Fontenot threw 4 1/3 innings of one-hit scoreless relief before giving way to Todd Peterson for the final 2 2/3. It was just what Fontenot needed and definitely what the Tigers needed in those crucial middle frames.
“I didn’t want to get on that bus to head home tomorrow morning, I can tell you that,” Mainieri said. “We just needed to stop them. That’s why Fontenot was the key to the game. Once we showed we could hold them down it gave our hitters confidence.”
• Hitting. South Carolina’s also injury-ravaged pitching staff hardly had anything left to offer in the way of resistance, with an SEC regular-season earned run average of nearly 7. But LSU piled up 13 hits, with every starter except Chris Reid getting a hit or scoring a run or both. Once the Tigers shook off that crazy South Carolina second inning by responding with a gritty pair of runs in the bottom half, you figured LSU would eventually be OK.

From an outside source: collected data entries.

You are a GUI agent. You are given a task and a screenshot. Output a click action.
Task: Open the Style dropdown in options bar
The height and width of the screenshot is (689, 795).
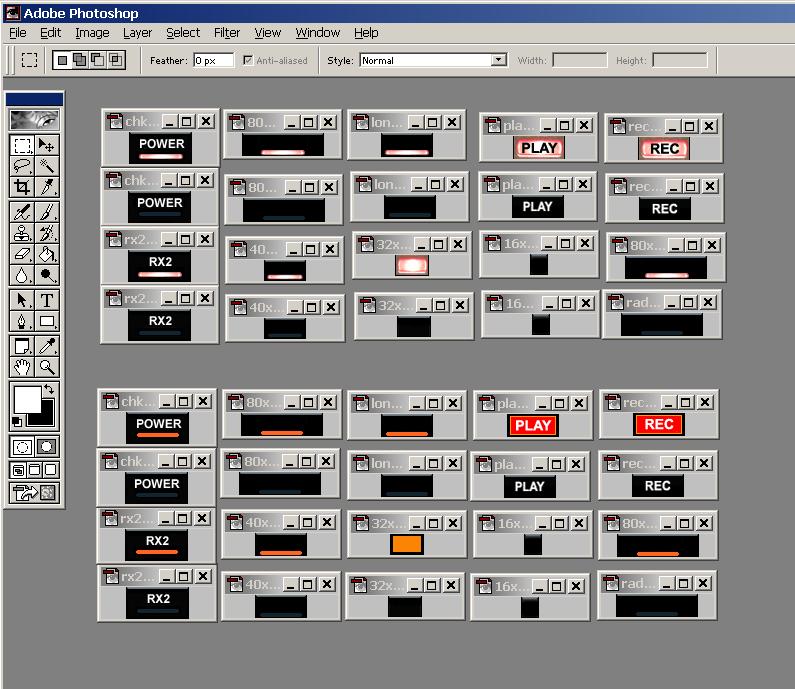[499, 60]
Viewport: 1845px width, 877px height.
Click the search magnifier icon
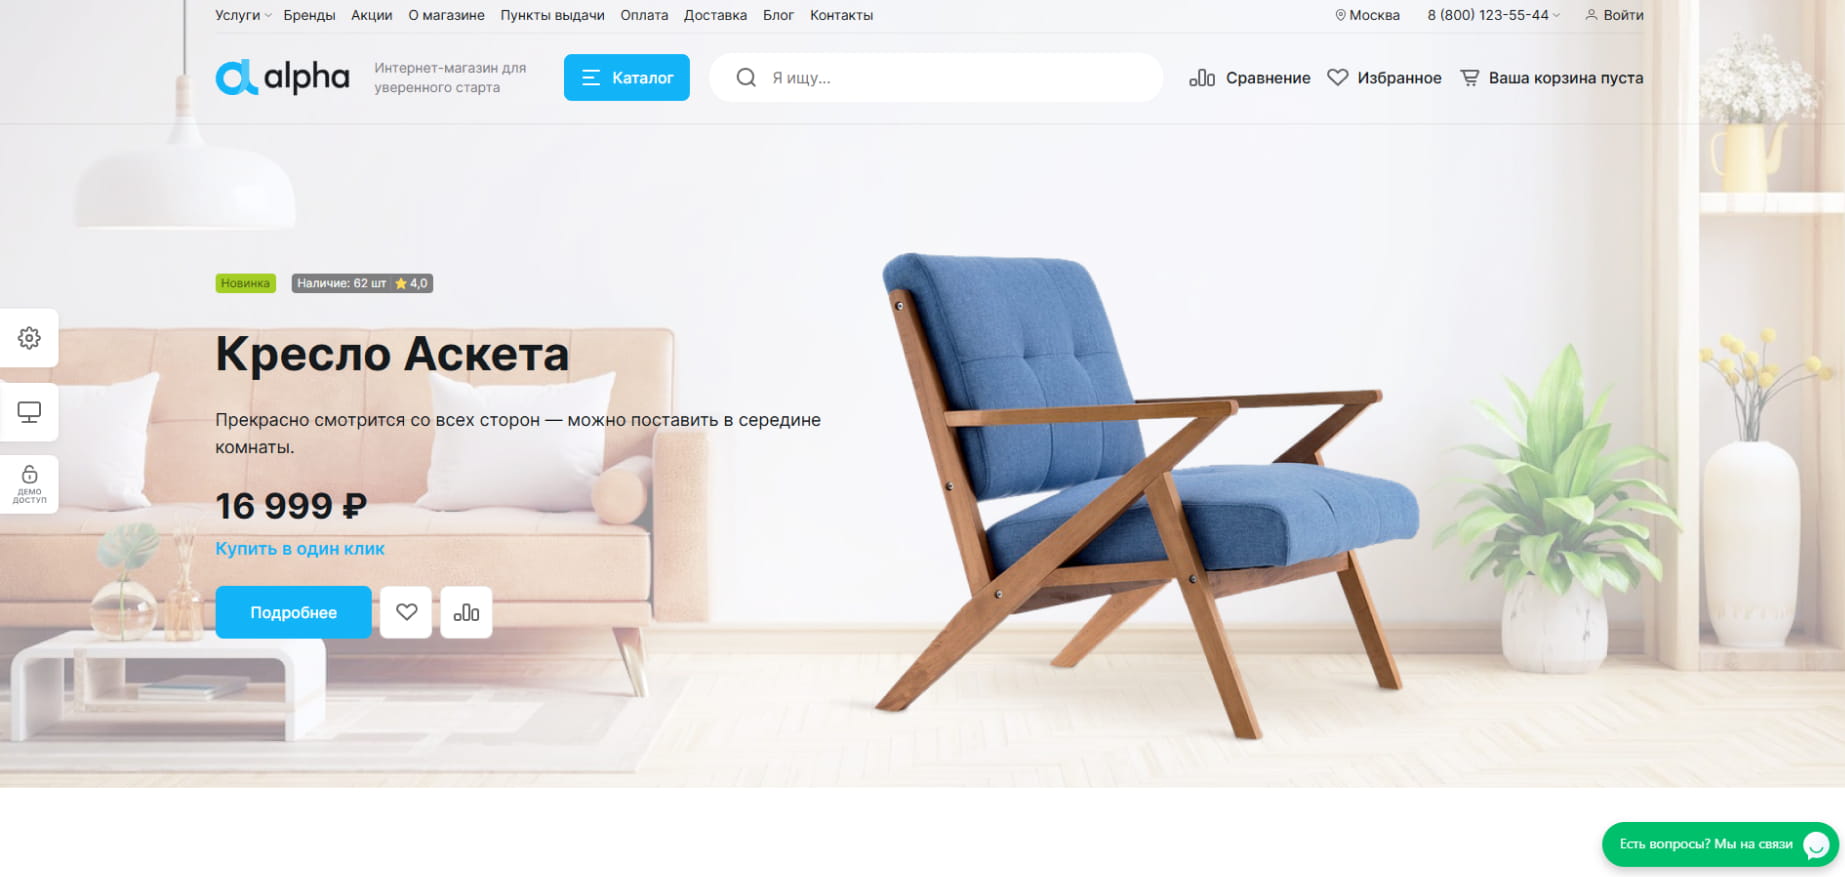pos(746,78)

The Tigers certainly thought so.
“Down 5-1 it never crossed any of our minds that we would lose,” said Smith, who went 2-for-4 and hit the ball hard every time. “We just kept grinding.”
• NCAA hopes. It would probably take winning the SEC tournament to make LSU a certain regional host, but it is almost as certain that a loss would have kept the Tigers (now 35-22) on the road.
Still, Mainieri, a veteran coach of many an NCAA selection process, wasn’t letting the joy of one win bring his guard down.
“I’ve been around too many years,” Mainieri said. “The selection committee … it’s not a transparent process. And it’s not just what you do but what others do, too. It’s hard to predict.
“All we can do is try to win some games this week and make their job easier.”
The next chance to win comes late Wednesday night (scheduled start time 8 p.m., but don’t count on it) against No. 4-seeded Mississippi State in a tradition-laden second-round showdown. Between them, the Tigers and Bulldogs have combined to win 19 SEC tournament titles (LSU with a record 12, State with seven).
LSU won two of three in Starkville earlier this season, arguably the Tigers’ most impressive regular-season achievement considering the Bulldogs’ lofty No. 3 national ranking. After having to stitch together nine innings of pitching Tuesday night with whatever arms necessary, the Tigers come back Wednesday with improving Eric Walker taking the hill. Walker pitched his best game of this season in an 11-2 victory at State back on March 30, throwing seven strong innings of shutout ball. And it’s easy to remember his last outing here, beating Arkansas 4-2 in the 2017 tournament final with 7.2 innings of one-run dominance.
Can the Tigers’ topple the mighty Bulldogs once again? After what they overcame to win Tuesday, they probably believe anything is possible.